## Collected data entries:
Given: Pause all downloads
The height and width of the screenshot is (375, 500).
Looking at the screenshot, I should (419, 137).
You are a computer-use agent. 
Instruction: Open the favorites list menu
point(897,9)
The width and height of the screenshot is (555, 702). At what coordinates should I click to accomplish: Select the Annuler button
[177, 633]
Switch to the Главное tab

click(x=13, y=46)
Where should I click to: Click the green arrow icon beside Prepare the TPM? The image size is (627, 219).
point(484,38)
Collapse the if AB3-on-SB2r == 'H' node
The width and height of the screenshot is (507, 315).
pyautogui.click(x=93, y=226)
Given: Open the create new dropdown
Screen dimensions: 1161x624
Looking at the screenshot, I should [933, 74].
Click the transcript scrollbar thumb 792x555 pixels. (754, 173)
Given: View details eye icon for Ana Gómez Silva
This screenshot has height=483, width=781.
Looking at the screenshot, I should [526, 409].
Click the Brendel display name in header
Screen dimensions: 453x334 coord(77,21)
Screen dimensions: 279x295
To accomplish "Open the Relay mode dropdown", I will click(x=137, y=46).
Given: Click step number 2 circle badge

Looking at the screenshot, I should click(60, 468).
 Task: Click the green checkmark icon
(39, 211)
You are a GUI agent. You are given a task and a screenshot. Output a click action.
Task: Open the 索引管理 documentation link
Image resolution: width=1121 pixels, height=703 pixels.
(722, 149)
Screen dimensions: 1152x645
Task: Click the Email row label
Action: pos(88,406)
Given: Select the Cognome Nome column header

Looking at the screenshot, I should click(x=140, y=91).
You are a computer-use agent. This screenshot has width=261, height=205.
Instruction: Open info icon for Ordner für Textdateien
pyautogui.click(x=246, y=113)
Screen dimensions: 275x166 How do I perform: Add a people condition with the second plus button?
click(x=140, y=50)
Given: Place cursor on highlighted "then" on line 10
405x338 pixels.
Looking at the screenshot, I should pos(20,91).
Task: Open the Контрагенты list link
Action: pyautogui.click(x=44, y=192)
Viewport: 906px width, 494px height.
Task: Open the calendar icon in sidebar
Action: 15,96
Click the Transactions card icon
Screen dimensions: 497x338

## WHAT TO PRODUCE:
Of the records above, copy each line that includes "dropdown".

## COMPLETED TASK:
Given: Open the create new dropdown
To accomplish "Open the Relay mode dropdown", I will click(x=137, y=46).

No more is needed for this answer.